(Collected data entries)
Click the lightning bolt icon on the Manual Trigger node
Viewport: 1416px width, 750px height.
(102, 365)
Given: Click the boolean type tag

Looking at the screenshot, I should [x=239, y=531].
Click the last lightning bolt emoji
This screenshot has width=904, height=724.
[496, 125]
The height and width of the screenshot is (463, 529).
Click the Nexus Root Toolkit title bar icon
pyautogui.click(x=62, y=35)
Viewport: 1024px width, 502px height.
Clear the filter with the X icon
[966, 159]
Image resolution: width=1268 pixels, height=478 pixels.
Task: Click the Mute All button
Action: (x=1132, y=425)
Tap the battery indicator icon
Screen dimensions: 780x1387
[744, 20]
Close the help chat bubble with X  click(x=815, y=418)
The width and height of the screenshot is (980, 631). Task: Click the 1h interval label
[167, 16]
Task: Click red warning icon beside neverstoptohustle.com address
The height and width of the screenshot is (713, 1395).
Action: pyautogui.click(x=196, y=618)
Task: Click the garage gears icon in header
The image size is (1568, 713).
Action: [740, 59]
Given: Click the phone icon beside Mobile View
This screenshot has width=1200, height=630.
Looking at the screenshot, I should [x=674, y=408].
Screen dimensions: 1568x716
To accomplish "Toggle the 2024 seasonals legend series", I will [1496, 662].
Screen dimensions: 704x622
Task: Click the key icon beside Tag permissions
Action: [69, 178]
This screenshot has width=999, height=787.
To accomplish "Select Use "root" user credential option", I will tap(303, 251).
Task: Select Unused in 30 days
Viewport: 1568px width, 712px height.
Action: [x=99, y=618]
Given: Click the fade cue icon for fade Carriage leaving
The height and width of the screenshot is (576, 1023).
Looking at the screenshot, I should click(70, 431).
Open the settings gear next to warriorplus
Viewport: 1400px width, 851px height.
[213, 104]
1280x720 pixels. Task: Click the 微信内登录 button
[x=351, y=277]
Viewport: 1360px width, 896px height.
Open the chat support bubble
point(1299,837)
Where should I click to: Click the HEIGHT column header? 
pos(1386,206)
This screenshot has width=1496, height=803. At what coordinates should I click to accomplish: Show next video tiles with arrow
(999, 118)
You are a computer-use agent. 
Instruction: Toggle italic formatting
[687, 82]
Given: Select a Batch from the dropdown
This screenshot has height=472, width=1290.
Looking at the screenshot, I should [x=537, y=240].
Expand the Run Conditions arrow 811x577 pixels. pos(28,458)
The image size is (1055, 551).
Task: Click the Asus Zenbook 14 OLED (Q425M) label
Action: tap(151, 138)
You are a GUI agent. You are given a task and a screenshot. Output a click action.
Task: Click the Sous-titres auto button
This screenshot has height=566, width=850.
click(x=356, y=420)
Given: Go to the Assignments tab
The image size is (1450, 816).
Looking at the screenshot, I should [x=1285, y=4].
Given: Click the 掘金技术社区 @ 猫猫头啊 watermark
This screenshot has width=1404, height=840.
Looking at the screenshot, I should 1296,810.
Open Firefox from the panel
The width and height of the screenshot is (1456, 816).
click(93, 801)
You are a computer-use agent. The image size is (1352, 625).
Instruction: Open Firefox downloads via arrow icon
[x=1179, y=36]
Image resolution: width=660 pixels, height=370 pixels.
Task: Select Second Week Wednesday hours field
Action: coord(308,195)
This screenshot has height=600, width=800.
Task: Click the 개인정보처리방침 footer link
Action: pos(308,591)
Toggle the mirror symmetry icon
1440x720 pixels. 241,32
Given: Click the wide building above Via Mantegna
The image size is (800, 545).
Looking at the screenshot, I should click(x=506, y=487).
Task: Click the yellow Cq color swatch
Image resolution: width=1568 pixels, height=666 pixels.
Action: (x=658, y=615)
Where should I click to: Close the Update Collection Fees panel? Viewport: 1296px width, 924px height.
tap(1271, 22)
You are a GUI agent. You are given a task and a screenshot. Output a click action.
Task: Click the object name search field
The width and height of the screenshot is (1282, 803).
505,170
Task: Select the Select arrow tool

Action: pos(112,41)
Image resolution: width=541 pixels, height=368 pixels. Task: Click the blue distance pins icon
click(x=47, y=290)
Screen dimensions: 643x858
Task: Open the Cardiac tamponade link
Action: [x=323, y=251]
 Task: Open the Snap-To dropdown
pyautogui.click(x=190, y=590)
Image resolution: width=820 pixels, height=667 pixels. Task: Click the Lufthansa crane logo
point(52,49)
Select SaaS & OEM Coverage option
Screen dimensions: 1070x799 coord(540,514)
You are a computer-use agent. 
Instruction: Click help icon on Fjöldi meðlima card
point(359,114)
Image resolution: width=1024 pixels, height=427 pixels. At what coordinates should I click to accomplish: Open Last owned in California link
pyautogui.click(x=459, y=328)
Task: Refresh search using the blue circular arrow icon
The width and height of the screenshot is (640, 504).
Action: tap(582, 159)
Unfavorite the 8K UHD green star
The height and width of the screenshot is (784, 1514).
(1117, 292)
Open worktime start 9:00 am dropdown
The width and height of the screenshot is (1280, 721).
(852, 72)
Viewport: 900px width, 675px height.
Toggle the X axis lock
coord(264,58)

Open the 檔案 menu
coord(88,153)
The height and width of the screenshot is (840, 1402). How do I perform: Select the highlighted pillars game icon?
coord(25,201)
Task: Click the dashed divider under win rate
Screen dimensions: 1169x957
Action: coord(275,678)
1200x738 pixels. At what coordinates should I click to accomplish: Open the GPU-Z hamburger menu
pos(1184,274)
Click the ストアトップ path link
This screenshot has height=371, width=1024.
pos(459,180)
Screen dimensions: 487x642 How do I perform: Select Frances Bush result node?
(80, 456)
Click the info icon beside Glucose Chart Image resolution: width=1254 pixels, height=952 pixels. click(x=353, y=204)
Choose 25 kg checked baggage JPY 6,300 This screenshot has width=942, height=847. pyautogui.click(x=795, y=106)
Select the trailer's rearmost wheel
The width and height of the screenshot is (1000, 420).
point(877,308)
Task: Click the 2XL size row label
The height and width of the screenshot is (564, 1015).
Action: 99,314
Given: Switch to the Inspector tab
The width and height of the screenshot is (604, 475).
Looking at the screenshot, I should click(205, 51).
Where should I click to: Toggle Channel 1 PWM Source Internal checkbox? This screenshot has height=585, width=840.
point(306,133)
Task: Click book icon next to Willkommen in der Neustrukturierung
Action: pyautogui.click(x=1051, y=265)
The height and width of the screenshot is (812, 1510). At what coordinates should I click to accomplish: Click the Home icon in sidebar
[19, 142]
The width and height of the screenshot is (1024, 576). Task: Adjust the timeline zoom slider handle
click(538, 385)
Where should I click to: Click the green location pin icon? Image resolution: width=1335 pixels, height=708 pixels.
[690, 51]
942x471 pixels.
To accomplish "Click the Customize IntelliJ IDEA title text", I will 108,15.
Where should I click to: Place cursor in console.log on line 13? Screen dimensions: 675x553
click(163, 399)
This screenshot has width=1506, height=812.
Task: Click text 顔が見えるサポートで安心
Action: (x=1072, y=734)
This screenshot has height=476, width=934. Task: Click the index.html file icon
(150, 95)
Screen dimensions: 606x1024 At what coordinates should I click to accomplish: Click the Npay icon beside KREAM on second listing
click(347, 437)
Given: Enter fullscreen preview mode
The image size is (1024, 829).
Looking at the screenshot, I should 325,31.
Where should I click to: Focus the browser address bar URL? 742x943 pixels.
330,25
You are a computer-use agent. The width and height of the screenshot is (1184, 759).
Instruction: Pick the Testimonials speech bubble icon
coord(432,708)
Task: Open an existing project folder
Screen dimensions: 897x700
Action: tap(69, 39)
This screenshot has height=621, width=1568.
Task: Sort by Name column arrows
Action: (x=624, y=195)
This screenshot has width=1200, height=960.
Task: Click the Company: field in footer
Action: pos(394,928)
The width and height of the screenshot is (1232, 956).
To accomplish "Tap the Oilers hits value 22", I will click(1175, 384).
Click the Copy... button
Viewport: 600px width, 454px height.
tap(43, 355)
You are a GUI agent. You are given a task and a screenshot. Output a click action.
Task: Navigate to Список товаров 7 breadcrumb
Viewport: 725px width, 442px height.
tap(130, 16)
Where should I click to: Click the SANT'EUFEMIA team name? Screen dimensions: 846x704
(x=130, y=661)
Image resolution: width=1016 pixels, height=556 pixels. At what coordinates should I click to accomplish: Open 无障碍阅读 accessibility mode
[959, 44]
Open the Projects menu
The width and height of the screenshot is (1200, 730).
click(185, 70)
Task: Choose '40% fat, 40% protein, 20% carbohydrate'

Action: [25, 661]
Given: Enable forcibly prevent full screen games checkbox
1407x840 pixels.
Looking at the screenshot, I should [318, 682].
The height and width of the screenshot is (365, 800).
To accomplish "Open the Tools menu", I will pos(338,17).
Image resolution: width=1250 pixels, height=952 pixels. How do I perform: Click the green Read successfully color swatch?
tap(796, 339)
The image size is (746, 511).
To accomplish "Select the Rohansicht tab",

> **Task goal**
Check each line above for the string "search" and copy every line that has it.

> **Result of the exercise**
Task: Click the object name search field
Task: Refresh search using the blue circular arrow icon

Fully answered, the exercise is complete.